-- Opening Marker --

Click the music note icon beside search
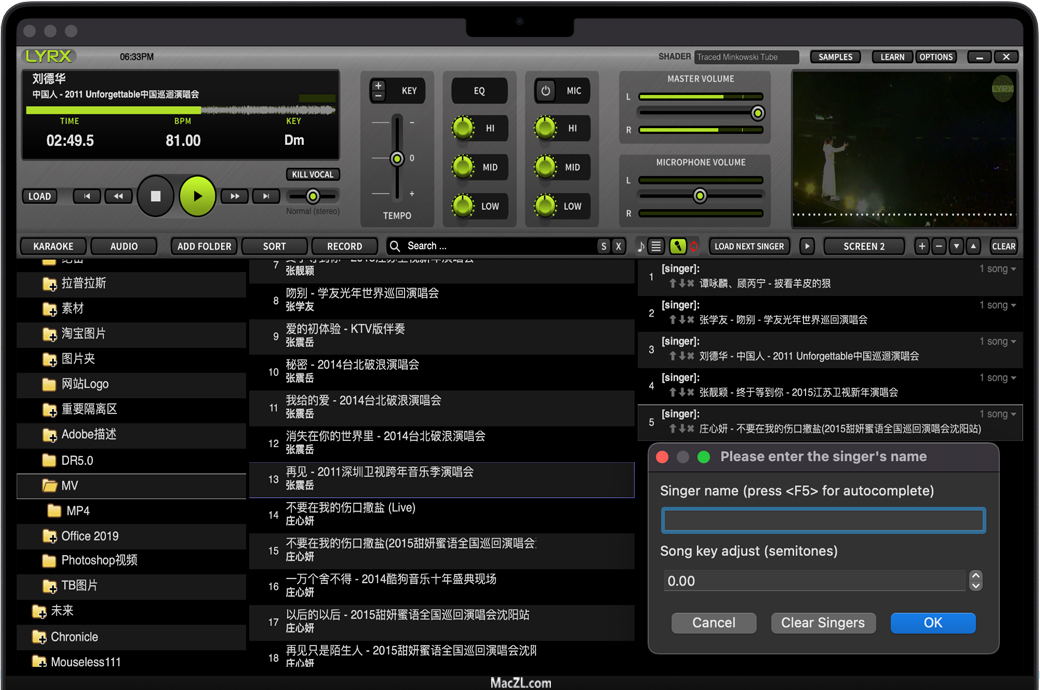 [x=641, y=246]
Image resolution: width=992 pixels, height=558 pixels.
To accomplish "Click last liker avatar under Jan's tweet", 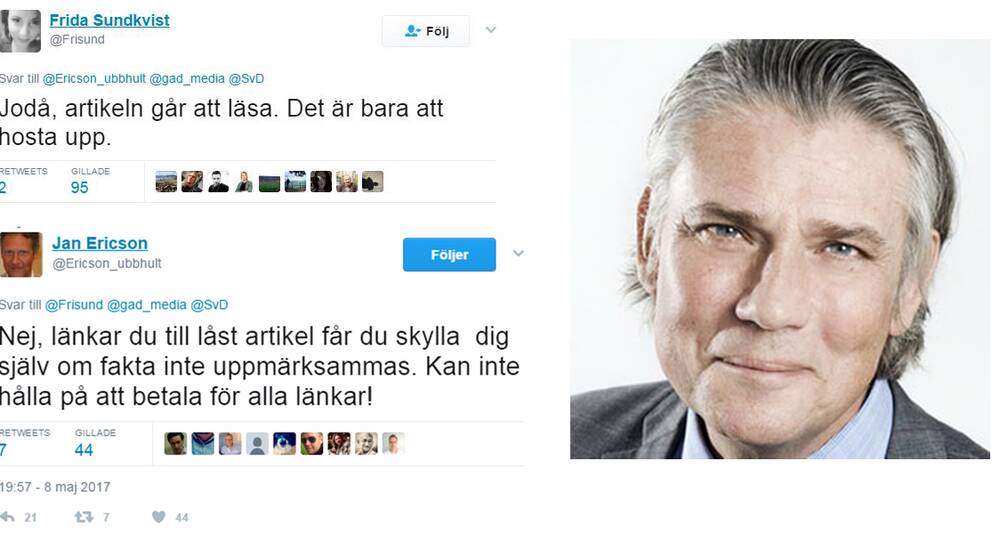I will 393,443.
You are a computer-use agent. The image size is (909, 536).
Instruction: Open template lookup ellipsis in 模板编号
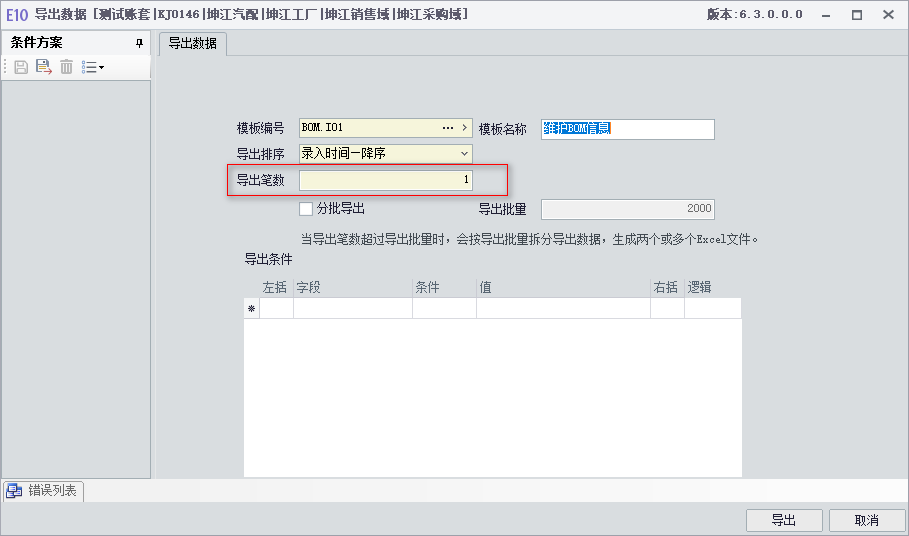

-- Closing Marker --

Emit the lines of the data above from the one containing "You are a computer-use" through its final line, both endpoints included. Pictures do not belong in the output.

You are a computer-use agent. The image size is (909, 536).
Instruction: Open template lookup ellipsis in 模板编号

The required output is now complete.